From the top of the records below down to the line containing "Given: Click the", reproduce every line exactly.
── Material for this exercise ──
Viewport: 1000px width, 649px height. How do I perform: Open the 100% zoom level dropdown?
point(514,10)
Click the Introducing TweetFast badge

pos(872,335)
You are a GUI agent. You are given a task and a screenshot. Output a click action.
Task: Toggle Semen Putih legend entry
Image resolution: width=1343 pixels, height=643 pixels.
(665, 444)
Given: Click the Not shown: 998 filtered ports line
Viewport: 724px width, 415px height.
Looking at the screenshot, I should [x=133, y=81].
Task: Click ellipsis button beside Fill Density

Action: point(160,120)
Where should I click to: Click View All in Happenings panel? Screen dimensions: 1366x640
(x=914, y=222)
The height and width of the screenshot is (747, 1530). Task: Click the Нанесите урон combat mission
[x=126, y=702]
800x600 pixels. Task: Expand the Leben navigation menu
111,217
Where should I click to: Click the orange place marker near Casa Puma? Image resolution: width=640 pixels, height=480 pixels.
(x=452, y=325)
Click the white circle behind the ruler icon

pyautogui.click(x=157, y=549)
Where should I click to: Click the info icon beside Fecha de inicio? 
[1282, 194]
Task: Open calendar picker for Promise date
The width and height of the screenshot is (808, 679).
───
> _Reply to the exercise_
Viewport: 1000px width, 649px height. How do I perform: Open the 100% zoom level dropdown?
point(514,10)
Click the Introducing TweetFast badge

pos(872,335)
You are a GUI agent. You are given a task and a screenshot. Output a click action.
Task: Toggle Semen Putih legend entry
Image resolution: width=1343 pixels, height=643 pixels.
(665, 444)
Given: Click the Not shown: 998 filtered ports line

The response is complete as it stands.